SOURCE RECORDS START
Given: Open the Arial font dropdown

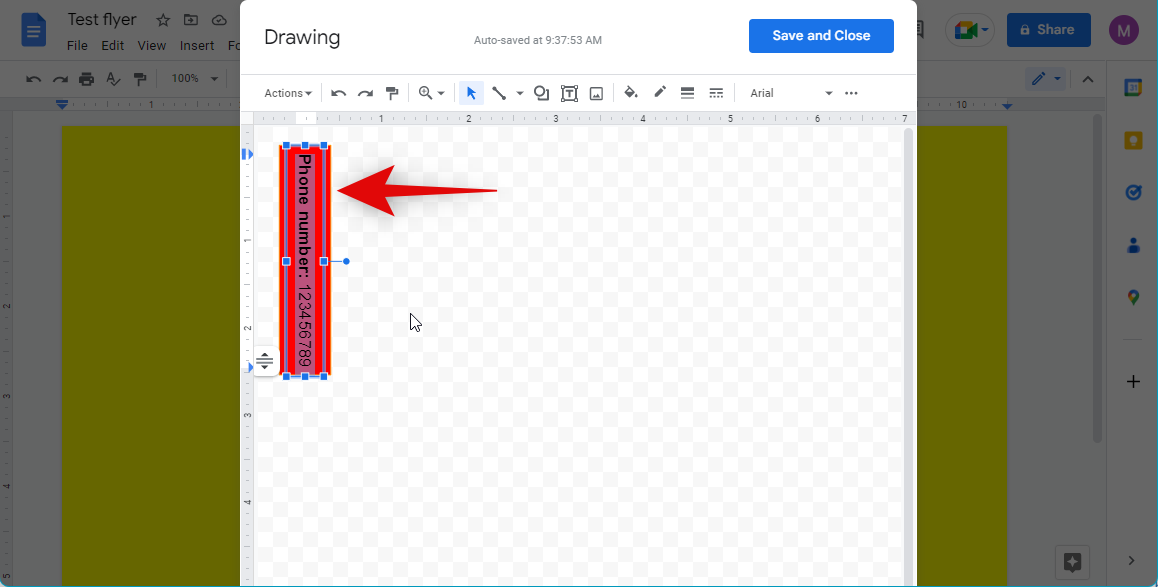Looking at the screenshot, I should point(790,93).
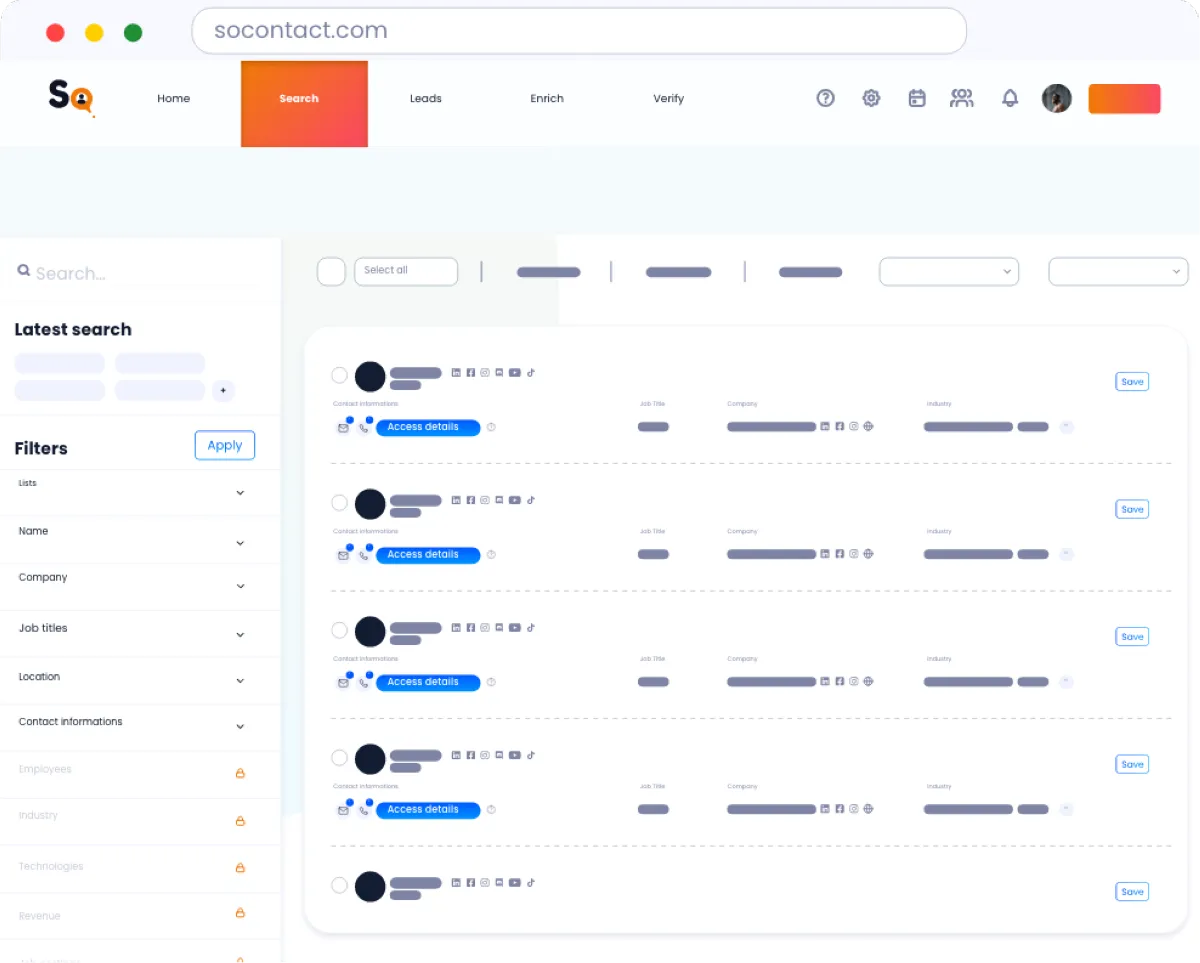
Task: Click company website globe in fourth result
Action: [x=868, y=809]
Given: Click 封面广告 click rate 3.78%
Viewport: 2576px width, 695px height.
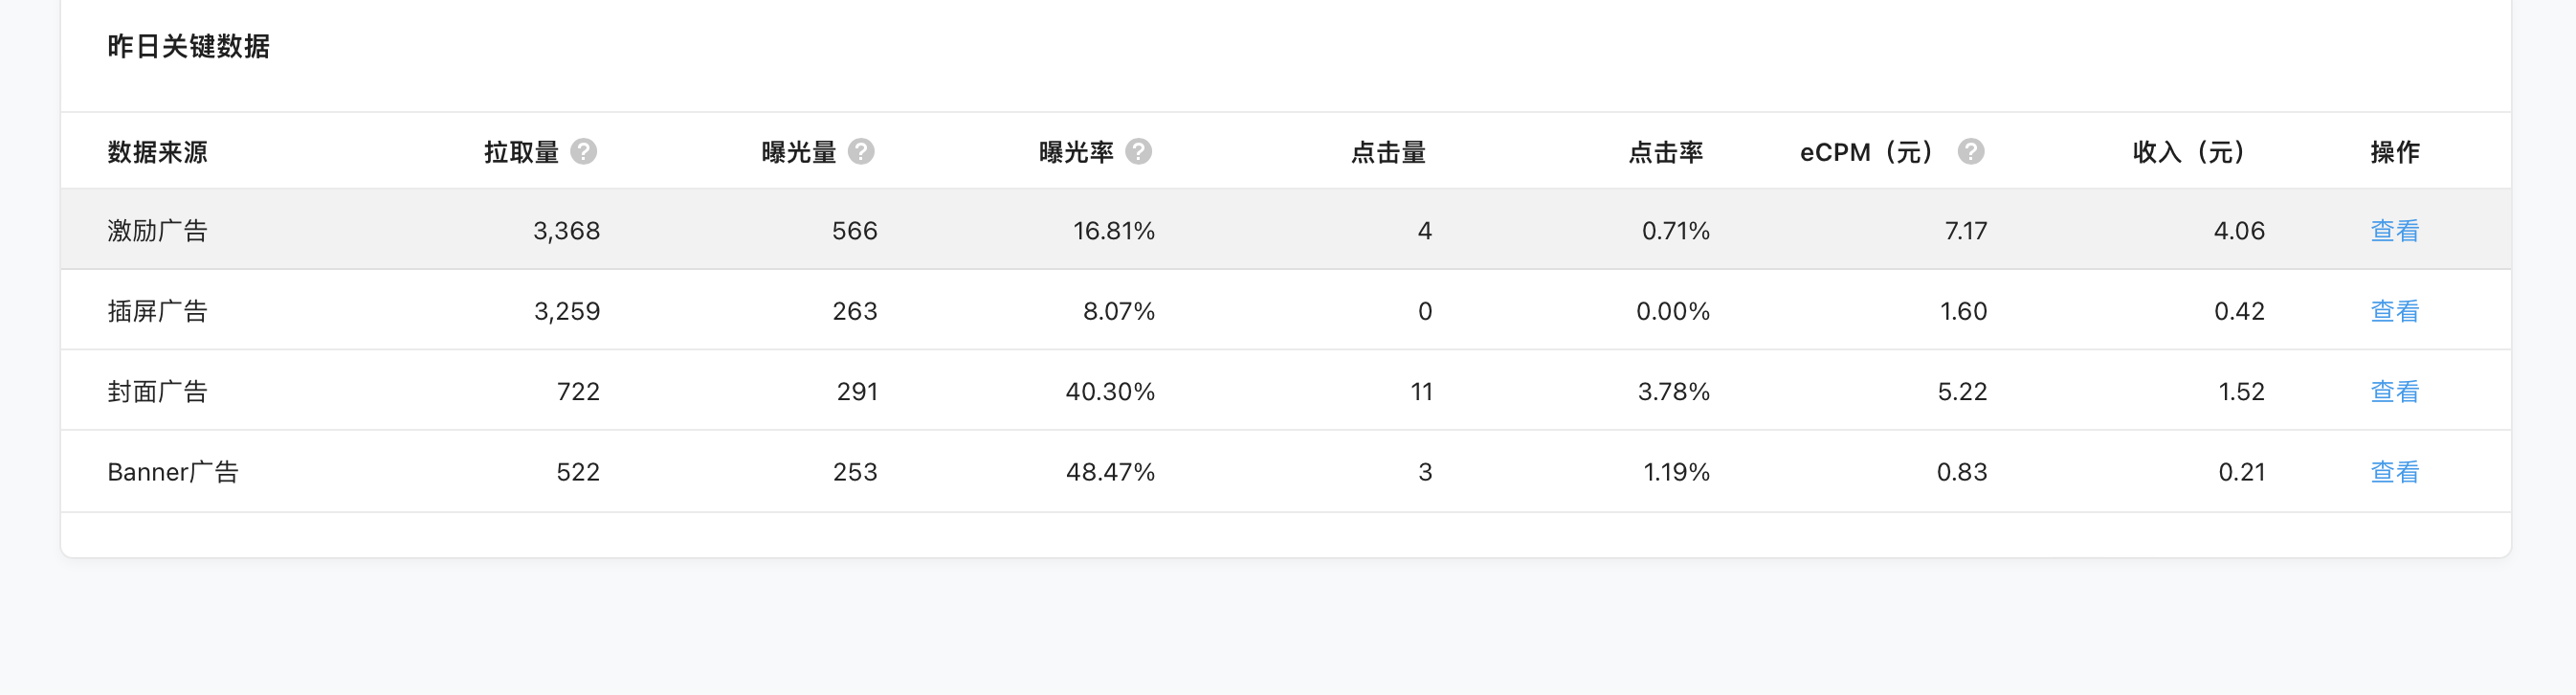Looking at the screenshot, I should click(1673, 391).
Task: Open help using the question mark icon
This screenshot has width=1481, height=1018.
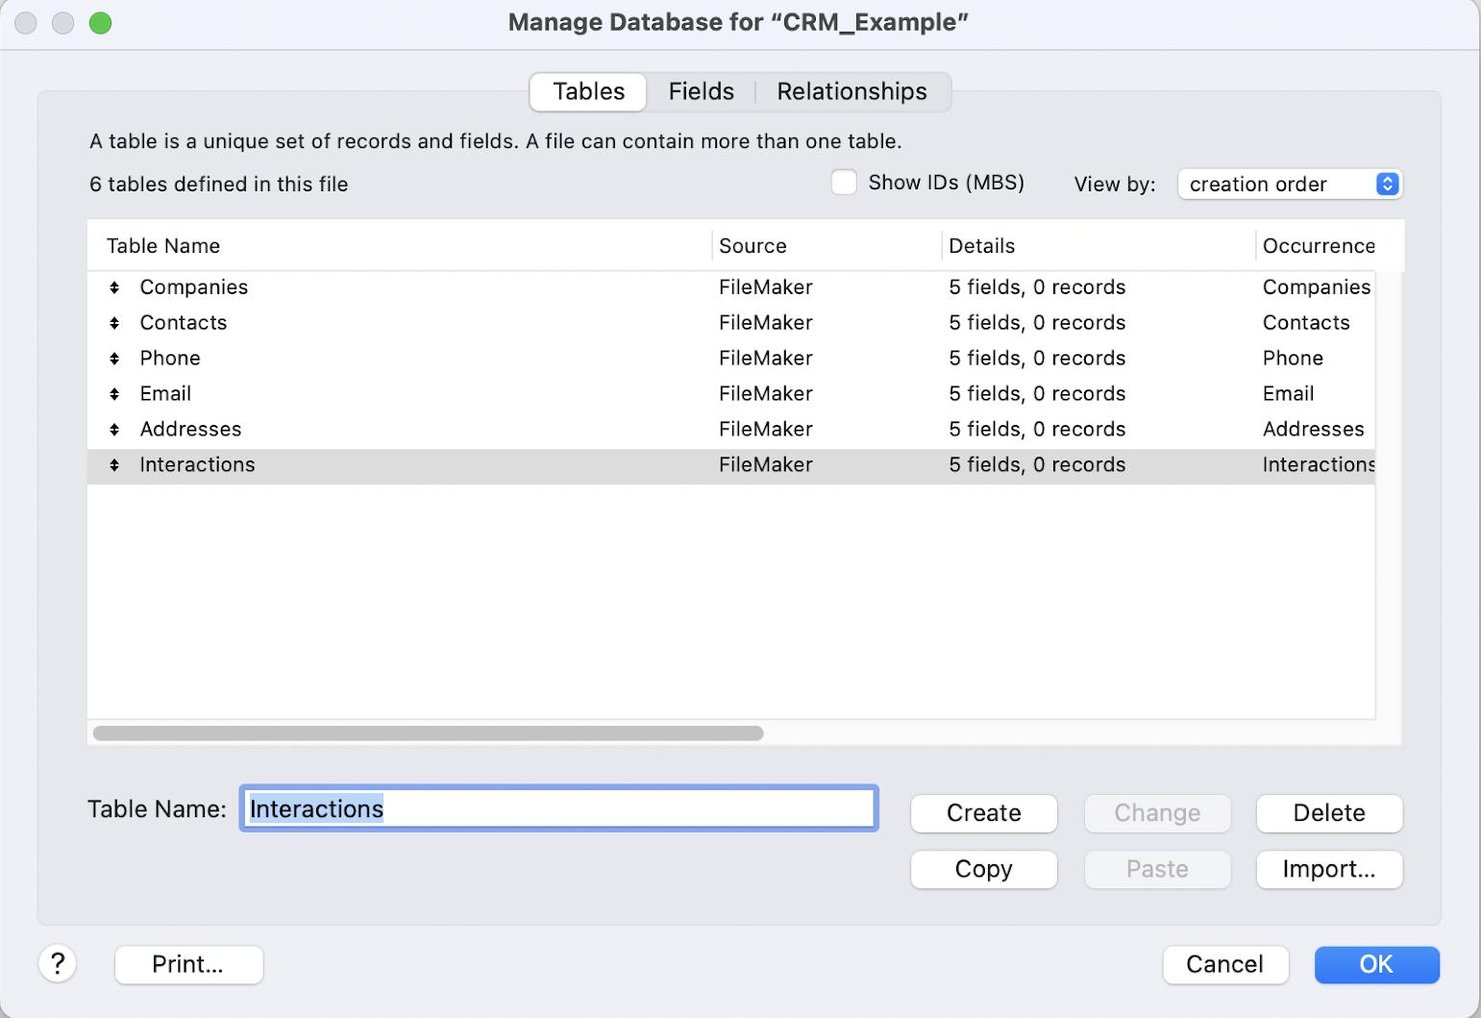Action: click(58, 963)
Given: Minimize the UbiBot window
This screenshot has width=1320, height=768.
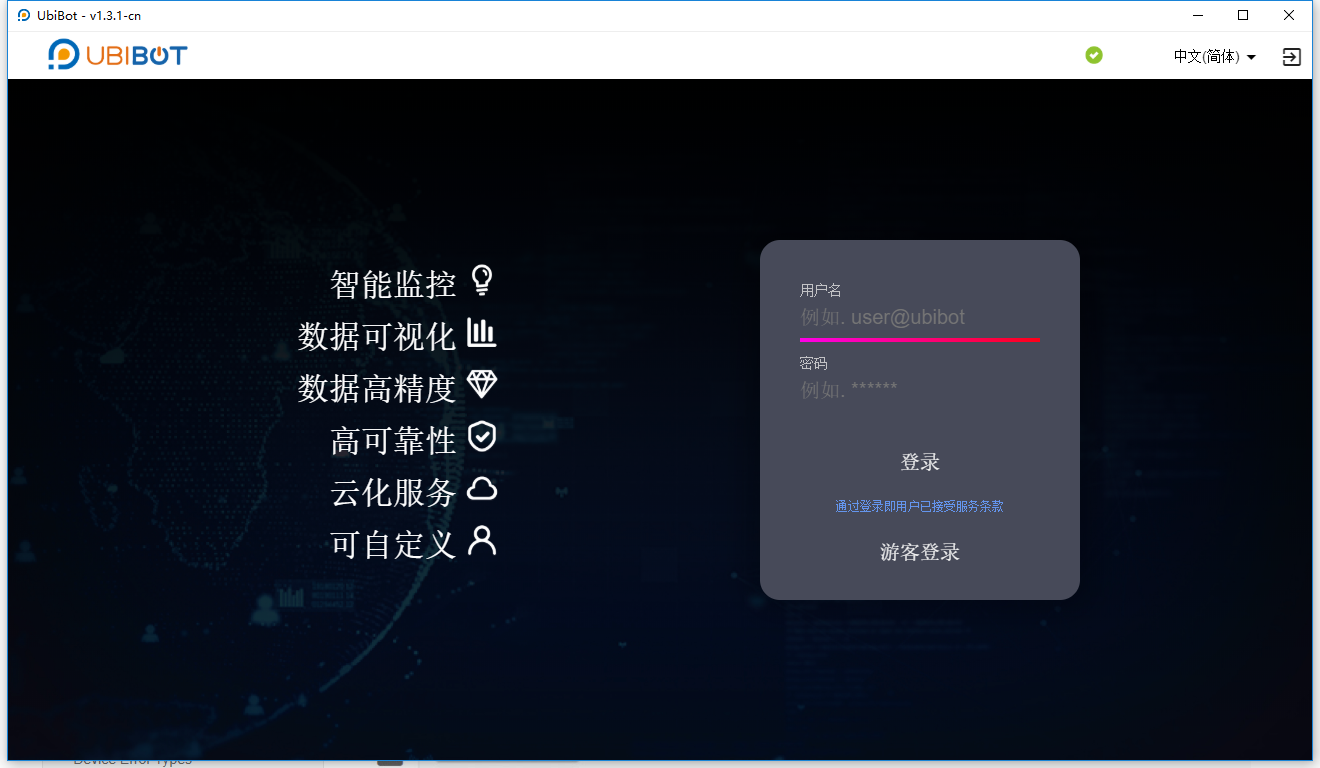Looking at the screenshot, I should (x=1196, y=15).
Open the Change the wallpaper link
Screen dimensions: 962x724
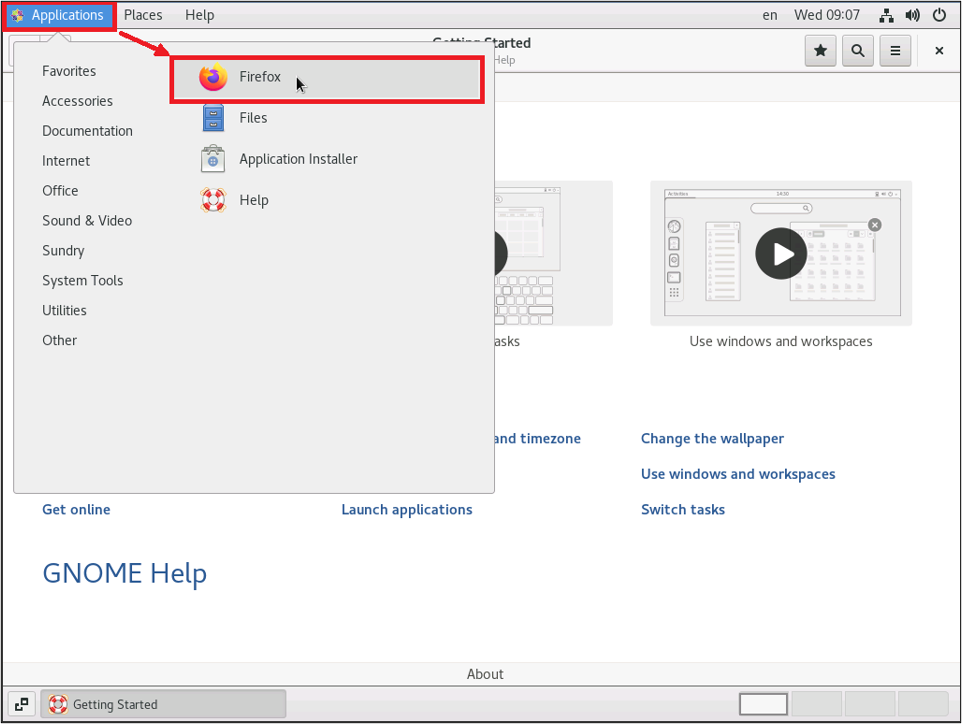tap(712, 438)
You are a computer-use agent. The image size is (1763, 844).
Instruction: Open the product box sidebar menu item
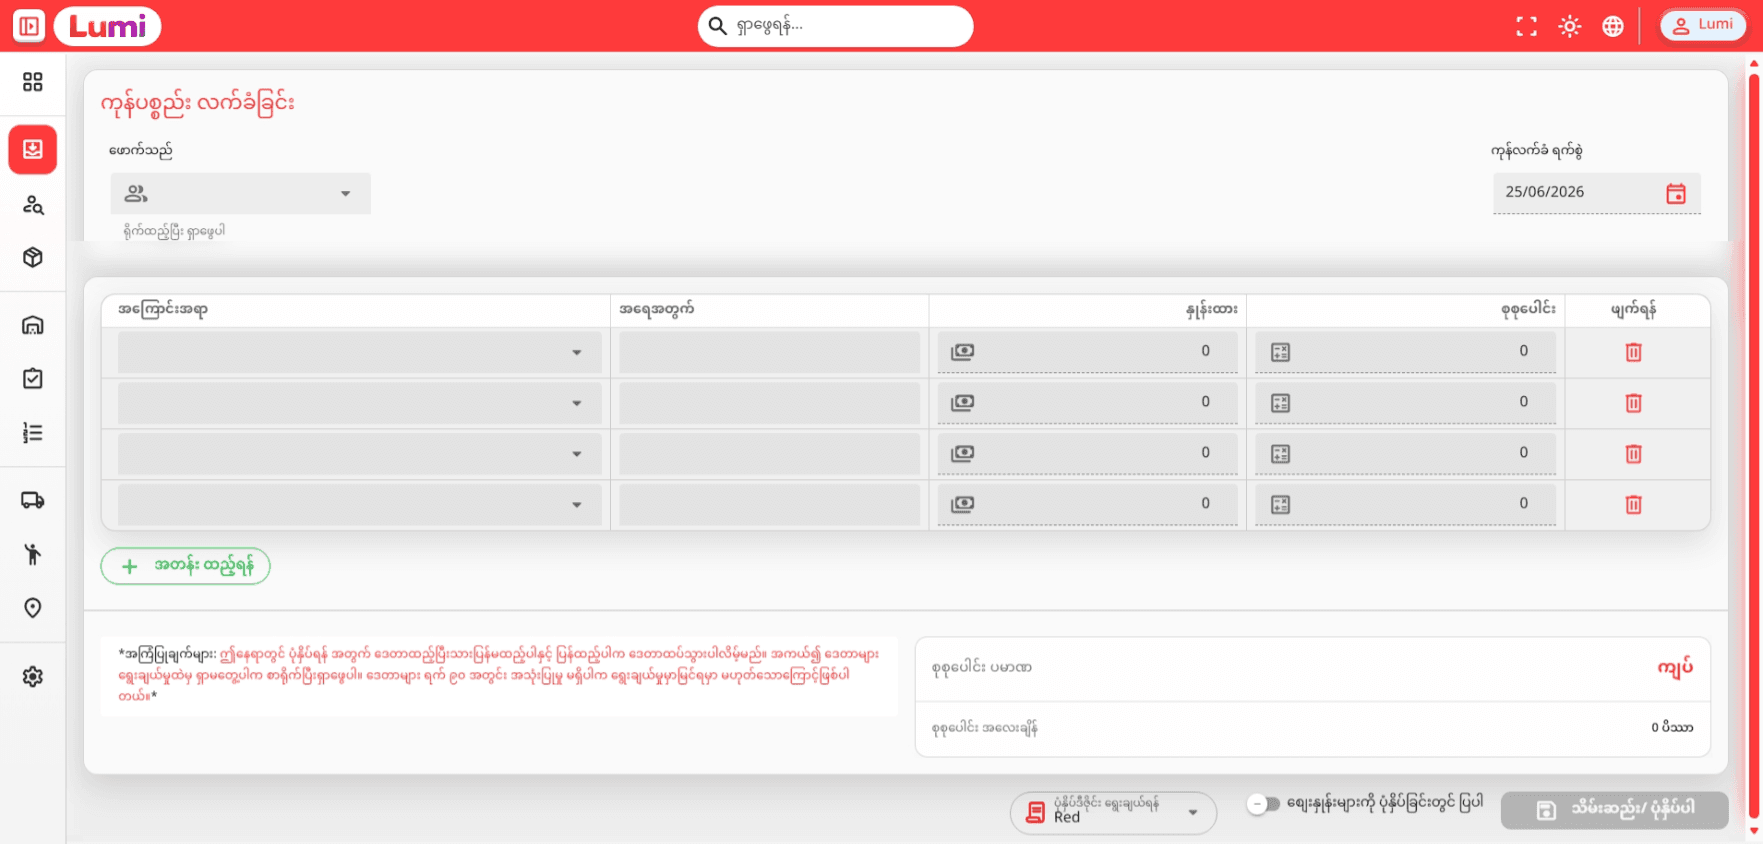pos(33,257)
SOURCE RECORDS END
TASK TO COMPLETE: Every record, from top to bottom, gets written out exactly; no picture goes into the copy.

SOLUTION FOR THIS PROBLEM:
Given: Open the Arial font dropdown

Looking at the screenshot, I should point(790,93).
Task: Click company website globe in fourth result
Action: [x=868, y=809]
Given: Click 封面广告 click rate 3.78%
Viewport: 2576px width, 695px height.
Looking at the screenshot, I should click(1673, 391).
Task: Open help using the question mark icon
This screenshot has width=1481, height=1018.
Action: click(58, 963)
Given: Minimize the UbiBot window
This screenshot has width=1320, height=768.
Looking at the screenshot, I should (x=1196, y=15).
Open the Change the wallpaper link
Screen dimensions: 962x724
tap(712, 438)
You are a computer-use agent. The image size is (1763, 844).
Instruction: Open the product box sidebar menu item
pos(33,257)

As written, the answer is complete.